En Europe, la démarche connaît déjà quelques succès, notamment en Hollande et en Allemagne. L’EPEA (Environmental Protection and Encouragement Agency) est le partenaire officiel « C to C » aux Pays-Bas, où la ville de Venlo (92 000 habitants) a annoncé devenir 100 % Cradle to Cradle d’ici 2012, avec une politique « zéro déchets ». La Chine, qui doit construire d’ici 7 ans pas moins de 200 millions de logements (soit 6 villes nouvelles) s’est engagée via l’Association chinoise du bâtiment dans la démarche. William McDonough explique avoir trouvé avec BASF un polystyrène « sans aucun produit chimique dangereux pouvant servir pour construire des murs solides, légers et super isolants", explique-t-il dans une interview au magazine Newsweek. "Le bâtiment peut être chauffé et rafraîchi pour presque rien.

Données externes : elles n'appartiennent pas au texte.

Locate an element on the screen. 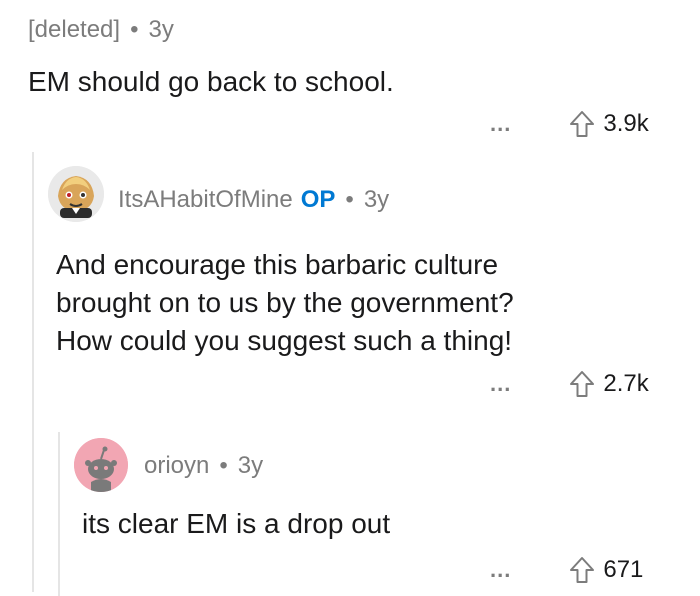 The image size is (700, 596). comment-1-actions: ... 3.9k is located at coordinates (570, 124).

Il est silencieux au point que même s’il y a 13 personnes dans l’appartement du dessus, vous ne les entendez pas". Autre invention de l’architecte pour l’usine Ford, un toit végétal qui collecte puis purifie l’eau de pluie, tout en isolant le bâtiment. Outre la réduction de consommation d’énergies qu’il induit, le toit est lui-même plus économique, puisque sa durée de vie est deux fois supérieure à celle d’un toit classique.